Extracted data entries
-*-*-
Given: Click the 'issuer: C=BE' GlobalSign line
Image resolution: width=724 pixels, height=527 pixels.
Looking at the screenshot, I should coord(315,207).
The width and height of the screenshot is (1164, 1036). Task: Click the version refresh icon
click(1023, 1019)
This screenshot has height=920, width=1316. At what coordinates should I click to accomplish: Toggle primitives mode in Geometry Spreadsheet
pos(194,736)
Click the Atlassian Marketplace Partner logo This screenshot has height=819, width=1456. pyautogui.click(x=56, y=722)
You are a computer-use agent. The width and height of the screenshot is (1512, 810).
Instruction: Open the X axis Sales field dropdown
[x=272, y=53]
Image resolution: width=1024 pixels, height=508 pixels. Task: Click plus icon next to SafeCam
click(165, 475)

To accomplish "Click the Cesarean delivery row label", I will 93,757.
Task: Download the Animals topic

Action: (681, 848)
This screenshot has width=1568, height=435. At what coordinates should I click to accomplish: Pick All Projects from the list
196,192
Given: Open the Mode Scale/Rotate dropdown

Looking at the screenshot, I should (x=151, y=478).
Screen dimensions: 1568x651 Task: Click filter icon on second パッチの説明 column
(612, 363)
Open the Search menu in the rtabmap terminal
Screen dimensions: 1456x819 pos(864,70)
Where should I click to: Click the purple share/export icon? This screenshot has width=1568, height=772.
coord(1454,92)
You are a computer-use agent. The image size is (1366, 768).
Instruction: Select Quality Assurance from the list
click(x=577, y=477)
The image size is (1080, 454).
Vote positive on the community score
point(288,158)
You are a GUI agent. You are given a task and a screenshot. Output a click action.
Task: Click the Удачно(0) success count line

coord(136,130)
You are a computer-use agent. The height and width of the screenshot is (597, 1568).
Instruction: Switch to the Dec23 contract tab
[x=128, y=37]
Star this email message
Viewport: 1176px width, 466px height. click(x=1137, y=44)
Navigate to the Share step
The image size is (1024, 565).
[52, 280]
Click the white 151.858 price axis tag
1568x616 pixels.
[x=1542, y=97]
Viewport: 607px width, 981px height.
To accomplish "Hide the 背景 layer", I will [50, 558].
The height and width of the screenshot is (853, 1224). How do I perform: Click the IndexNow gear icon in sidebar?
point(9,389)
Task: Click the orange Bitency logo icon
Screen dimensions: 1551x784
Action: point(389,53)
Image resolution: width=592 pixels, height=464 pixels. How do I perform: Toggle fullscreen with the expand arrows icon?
-*-*-
Your instructions
Can you lay out every line of the data above as a numbered list, leaving out the blank lines?

Answer to this problem
1. Given: Click the 'issuer: C=BE' GlobalSign line
2. Image resolution: width=724 pixels, height=527 pixels.
3. Looking at the screenshot, I should coord(315,207).
4. The width and height of the screenshot is (1164, 1036). Task: Click the version refresh icon
5. click(1023, 1019)
6. This screenshot has height=920, width=1316. At what coordinates should I click to accomplish: Toggle primitives mode in Geometry Spreadsheet
7. pos(194,736)
8. Click the Atlassian Marketplace Partner logo This screenshot has height=819, width=1456. pyautogui.click(x=56, y=722)
9. You are a computer-use agent. The width and height of the screenshot is (1512, 810).
10. Instruction: Open the X axis Sales field dropdown
11. [x=272, y=53]
12. Image resolution: width=1024 pixels, height=508 pixels. Task: Click plus icon next to SafeCam
13. click(165, 475)
14. To accomplish "Click the Cesarean delivery row label", I will 93,757.
15. Task: Download the Animals topic
16. Action: (681, 848)
17. This screenshot has width=1568, height=435. At what coordinates should I click to accomplish: Pick All Projects from the list
18. 196,192
19. Given: Open the Mode Scale/Rotate dropdown
20. Looking at the screenshot, I should (x=151, y=478).
21. Screen dimensions: 1568x651 Task: Click filter icon on second パッチの説明 column
22. (612, 363)
23. Open the Search menu in the rtabmap terminal
24. Screen dimensions: 1456x819 pos(864,70)
25. Where should I click to: Click the purple share/export icon? This screenshot has width=1568, height=772.
26. coord(1454,92)
27. You are a computer-use agent. The image size is (1366, 768).
28. Instruction: Select Quality Assurance from the list
29. click(x=577, y=477)
30. The image size is (1080, 454).
31. Vote positive on the community score
32. point(288,158)
33. You are a GUI agent. You are given a task and a screenshot. Output a click action.
34. Task: Click the Удачно(0) success count line
35. coord(136,130)
36. You are a computer-use agent. The height and width of the screenshot is (597, 1568).
37. Instruction: Switch to the Dec23 contract tab
38. [x=128, y=37]
39. Star this email message
40. Viewport: 1176px width, 466px height. click(x=1137, y=44)
41. Navigate to the Share step
42. The image size is (1024, 565).
43. [52, 280]
44. Click the white 151.858 price axis tag
45. 1568x616 pixels.
46. [x=1542, y=97]
47. Viewport: 607px width, 981px height.
48. To accomplish "Hide the 背景 layer", I will [50, 558].
49. The height and width of the screenshot is (853, 1224). How do I perform: Click the IndexNow gear icon in sidebar?
50. point(9,389)
51. Task: Click the orange Bitency logo icon
52. Screen dimensions: 1551x784
53. Action: point(389,53)
54. Image resolution: width=592 pixels, height=464 pixels. How do I perform: Toggle fullscreen with the expand arrows icon?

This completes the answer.